**Task prompt:**
Please restate the following records word for word.

[Material to process]

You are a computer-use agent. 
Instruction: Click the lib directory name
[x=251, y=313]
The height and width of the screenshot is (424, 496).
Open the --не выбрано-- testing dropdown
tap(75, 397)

[/Material to process]

**Answer:**
You are a computer-use agent. 
Instruction: Click the lib directory name
[x=251, y=313]
The height and width of the screenshot is (424, 496).
Open the --не выбрано-- testing dropdown
tap(75, 397)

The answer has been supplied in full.